## Исходный текст:

В центре ацтекской мифологии лежали представления об абсолютной подчинённости судеб людей воле богов, которые в свою очередь требовали для поддержания собственной жизни человеческой крови. Смерть богов могла бы стать причиной гибели всего мира. Так, например, существование солнца, в представлении ацтеков, могло быть возможным только при подпитке его человеческой кровью. Это представление находит отражение в легенде, следуя которой первые боги были вынуждены пожертвовать собой, чтобы солнечный диск продолжал своё движение по небосводу. Таким образом, возникает культ крови, как источника энергии не только для жизни организма, но и для жизни светила.

Достоверных источников самих ацтеков о том, когда именно зародился культ жертвоприношения, не существует, что связывается с уничтожением письменных источников цивилизации ацтеков во времена Конкисты. Сохранившиеся источники в виде настенных надписей, предметов, используемых в ритуалах, и прочего не могут дать полной информации о культе. Тем не менее, возникновение человеческих жертвоприношений у ацтеков связывают с правлением тлатоани Тисока, который использовал их как способ ведения своей политики в государстве. Более ранние практики жертвоприношения, до прихода ацтеков в Анауак, не известны.

Во времена завоевания Мексики испанцами местную культуру изучали миссионеры и хронисты, благодаря которым истории известны многие факты жертвоприношений ацтеков в конечный период существования цивилизации. Среди них, например, испанский францисканец-миссионер и историк Бернардино де Саагун, оставивший подробные описания процедуры жертвоприношений в различные праздники и их размах.

Способы и характер жертвоприношений

Человеческие жертвоприношения

Приносимый в жертву человек именовался шочимики (науатль xochimiqui, дословно цветочная смерть, от слов xochitl — цветок и miquiztli — смерть)[1].

## Фрагмент набора данных:
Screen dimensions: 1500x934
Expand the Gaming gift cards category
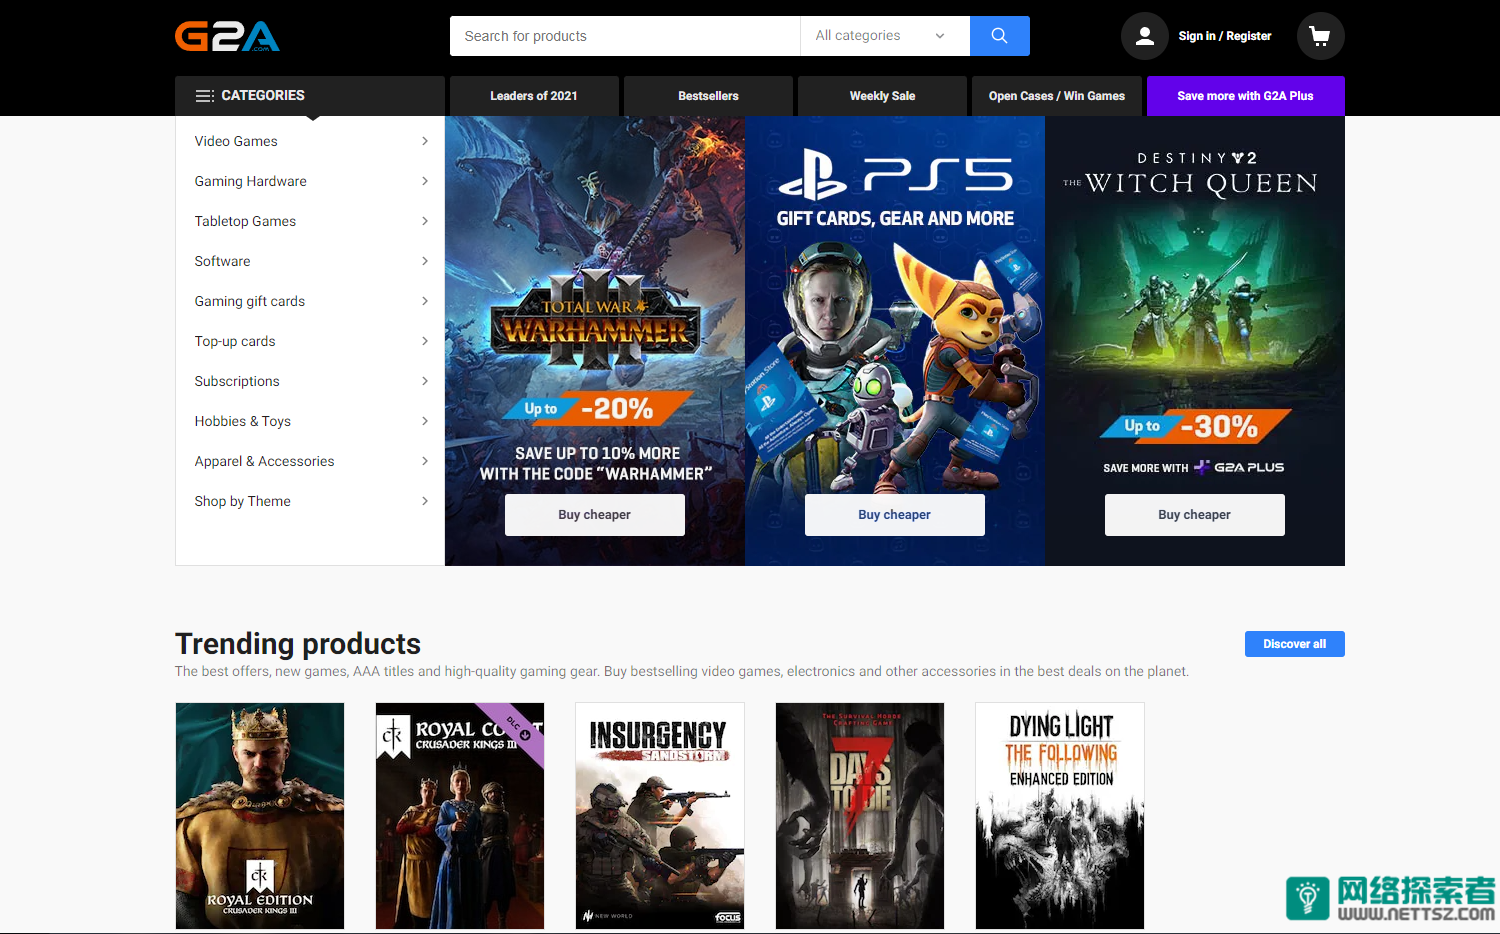[249, 301]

## Что сделать:
**1.** С правлением какого тлатоани в тексте о жертвоприношениях ацтеков связывают возникновение человеческих жертвоприношений?
**2.** Подхватите текст о жертвоприношениях ацтеков и продолжите его с того места, на котором он обрывается.
Строки здесь никакой роли не играют.

## Письменные ответы:
**1.** С правлением тлатоани Тисока.

**2.**
Жертвоприношения устраивались в какие-либо знаменательные дни, например, в праздники, посвящённые культу солнца или какому-либо событию. Жертвами могли быть как собственно добровольцы из народа, так и захваченные во время сезонных войн пленники. Наиболее известно жертвоприношение, производимое на вершине храма. Жертву окрашивали в синий цвет и вели на вершину пирамиды, где ee поджидал тлатоани или жрец с обсидиановым ножом. Следующим делом жертву клали на камень и рассекали грудную клетку, из которой вынимали сердце и «утоляли им жажду солнца». Нередко при этом жертве отрубали голову, а тело сбрасывали с пирамиды. Сами пленные, приносимые в жертву, как правило, не противились своей участи, поскольку такая смерть была для них лучшим способом попасть в иной мир, а бегство могло стать клеймом позора.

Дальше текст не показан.